About 30% of your content should fall into this pillar. You want your audience to always be up to date and see how what you offer is unique from the competition.
- New Releases – be sure to share each new offer. You can also build momentum by giving sneak peeks.
- Product Demo – show off what you do
- Seasonal Promotions – create content specific to different times of the year and utilize them for sales and promotions. A great example is Black Friday– customers frequently stop buying around this time in anticipation of a promo. A win-win offer is a great way to close a sale.
- Sales – I am a big believer in value-based, fair pricing so I don’t frequently promote sales. However, everyone loves feeling like they scored a great deal from time to time! Consider introductory sales when you release a new product or service. Sales at unusual times can also help you stand out from the crowd, like throwing a birthday sale!
- CTAs – calls to action are not unique to promotion content, but can be utilized in all of your content pieces. Frequently tell your readers exactly what you’d like them to do next to plant the seed for next steps to take.
Content pillars, along with their support pillars, provide small business owners with a framework for creating content. It takes out the guesswork of trying to figure out what to post about, but where do you go from here? Consider these actionable tips after you’ve defined your pillars.
1. Make a Content Scheduling Plan
A monthly content scheduling plan is usually the easiest and can be reused from month to month. Diversify your content though, so your posting varies between pillars/support pillars each day, and vary the format of your content as well.
An example of one week could look like this:
Monday: Tutorial video on YouTube
Tuesday: Quiz on social media
Wednesday: Answer a FAQ in a blog post
Thursday: Behind-the-scenes reel
Friday: Quote (maybe reference the weekend) on social media
Saturday: Product demo video in stories
Sunday: Meme on social media
Remember to mix up the formats of your content. Experiment with different media on different platforms and determine what your audience responds best to. Do you use email marketing? Write a blog? Splice a video? Create an infographic? Publish an e-book? Do a webinar? Record a podcast? Check out my guide on social media post ideas for more ideas.
There are countless formats for your content, so be sure to spend time figuring out what works best for you and also engaging your audience.
2. Create Your Content using Keywords
SEO, or search engine optimization, determines how well your content will be ranked by platforms like Google and where you’ll place on the search result pages.
When you’re creating content, your SEO will be determined by your keywords and how well you use them throughout the content, so be sure to choose them carefully. This course can help.
Mini course: SOS… SEO!
How To Help Your Website Show Up In Search Results
Take this DIY entry-level SEO course to start your website off on the right foot.
3. Repurpose Your Content
Finally, make your content go the extra mile. If you spent the time to write a detailed blog post answering one of your audience’s most asked questions, repurpose that content so it can be used on other platforms. Turn it into an infographic or Instagram carousel, record a podcast, or splice a video. Fill up your content calendar wisely to reach your target audience wherever they may be.
Putting It All Together
After reading this, you might be looking at the content you’ve put out in the past and thinking, “oh no my content is everywhere!” Maybe you even have this overwhelming desire to go back and try to fix it all. Take a moment and pause.

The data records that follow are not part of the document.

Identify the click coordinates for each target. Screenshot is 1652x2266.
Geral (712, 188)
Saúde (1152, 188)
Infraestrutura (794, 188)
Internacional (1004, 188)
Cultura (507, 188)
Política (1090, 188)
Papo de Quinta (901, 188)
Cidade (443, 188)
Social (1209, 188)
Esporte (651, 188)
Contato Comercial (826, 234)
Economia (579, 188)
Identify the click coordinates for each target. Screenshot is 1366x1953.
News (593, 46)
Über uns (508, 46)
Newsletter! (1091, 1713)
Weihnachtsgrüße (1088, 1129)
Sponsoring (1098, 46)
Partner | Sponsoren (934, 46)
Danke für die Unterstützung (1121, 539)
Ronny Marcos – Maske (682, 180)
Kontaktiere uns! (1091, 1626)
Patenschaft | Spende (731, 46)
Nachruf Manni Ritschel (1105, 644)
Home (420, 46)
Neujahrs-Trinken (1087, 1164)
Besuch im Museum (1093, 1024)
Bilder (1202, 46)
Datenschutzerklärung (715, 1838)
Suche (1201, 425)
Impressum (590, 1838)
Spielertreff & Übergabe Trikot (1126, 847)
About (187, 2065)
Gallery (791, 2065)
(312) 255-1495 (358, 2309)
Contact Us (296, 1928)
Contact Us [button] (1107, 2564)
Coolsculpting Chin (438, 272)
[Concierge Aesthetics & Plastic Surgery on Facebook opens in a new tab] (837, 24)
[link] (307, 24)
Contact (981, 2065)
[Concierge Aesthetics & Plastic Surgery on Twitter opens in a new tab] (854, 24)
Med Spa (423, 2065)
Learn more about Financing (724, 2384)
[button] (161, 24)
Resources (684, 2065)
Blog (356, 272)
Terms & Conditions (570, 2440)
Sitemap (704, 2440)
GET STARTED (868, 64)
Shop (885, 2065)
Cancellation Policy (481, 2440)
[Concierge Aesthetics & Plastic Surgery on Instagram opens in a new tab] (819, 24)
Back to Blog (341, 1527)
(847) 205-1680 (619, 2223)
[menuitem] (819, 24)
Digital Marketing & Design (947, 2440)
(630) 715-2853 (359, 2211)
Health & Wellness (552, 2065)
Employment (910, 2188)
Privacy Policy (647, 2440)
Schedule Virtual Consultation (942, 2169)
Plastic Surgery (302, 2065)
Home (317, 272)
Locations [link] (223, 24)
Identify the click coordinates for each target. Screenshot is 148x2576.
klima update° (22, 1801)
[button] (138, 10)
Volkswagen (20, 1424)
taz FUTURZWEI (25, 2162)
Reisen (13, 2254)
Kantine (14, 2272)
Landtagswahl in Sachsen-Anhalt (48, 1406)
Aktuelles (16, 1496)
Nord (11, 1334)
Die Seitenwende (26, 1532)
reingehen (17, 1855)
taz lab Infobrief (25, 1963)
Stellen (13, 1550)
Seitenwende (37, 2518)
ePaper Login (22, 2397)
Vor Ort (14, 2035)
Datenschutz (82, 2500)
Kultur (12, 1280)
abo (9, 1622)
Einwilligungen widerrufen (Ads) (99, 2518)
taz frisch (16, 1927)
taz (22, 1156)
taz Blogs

Make creating content based on your pillars a step moving forward not backward. Sit down and determine what your content pillars are going to be, remembering to focus on your brand mission, your values, and your audience when considering the examples above. Then make the change moving forward.
Take it one step at a time, and your content pillars will help you publish clear, consistent content that pulls people towards your business by meeting their needs… all while building trust in your brand.